Steve tornò verso il cappotto e dalla tasca interna ne estrasse due foglie accartocciate che avevano un aspetto lineare e lanceolato. Queste foglie erano strette ma lunghe almeno un metro ciascuna.
« Sigillaria. Non chiedermi come ho fatto ad averla, non vorresti saperlo » lo ammonì Steve con un'aria piuttosto sorniona, come di uno che la sapesse lunga.

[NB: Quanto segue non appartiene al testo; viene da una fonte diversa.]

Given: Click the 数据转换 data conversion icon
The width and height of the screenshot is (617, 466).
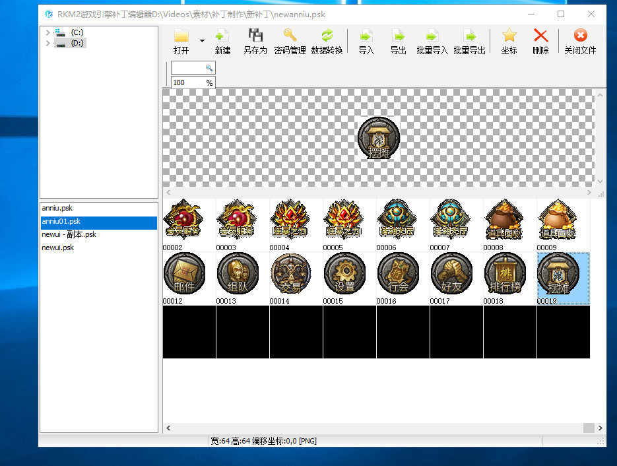Looking at the screenshot, I should click(x=327, y=37).
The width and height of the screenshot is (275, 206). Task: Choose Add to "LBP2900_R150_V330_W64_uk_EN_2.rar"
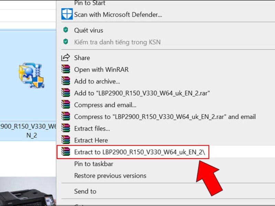[142, 93]
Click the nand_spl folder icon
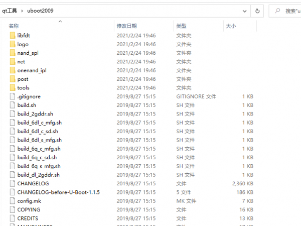This screenshot has height=226, width=301. pos(13,53)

« Come hai fatto ad averla? » chiese prontamente Roscoe, visibilmente divertito dalla sua stessa domanda. Steve non rispose ma abbozzò un sorriso, e questo a Roscoe bastò: capitava di rado ormai che Steve sorridesse, aveva notato mestamente il padre e ne conosceva bene il motivo: a Steve questa vita non piaceva. A Roscoe, preso com'era dalle sue continue ricerche, non importava molto essere diventato un vampiro, anzi, una piccola parte di lui ne era addirittura felice, perché questo gli aveva dato infiniti motivi e stimoli per studiare ancora, ma Steve non era come lui. A lui interessava la vita. Ma, in fondo, è proprio per questo che stavano lavorando tanto duramente.

« Adesso? Cosa accadrà adesso? » chiese Steve e Roscoe non mancò di notare una flebile speranza nella sua voce. " è ancora presto figliolo, abbi fede per piacere"
« Adesso te ne andrai a dormire, ecco cosa accadrà »
gli disse sgarbatamente. Steve non rispose, se ne andò semplicemente in camera e chiuse la porta.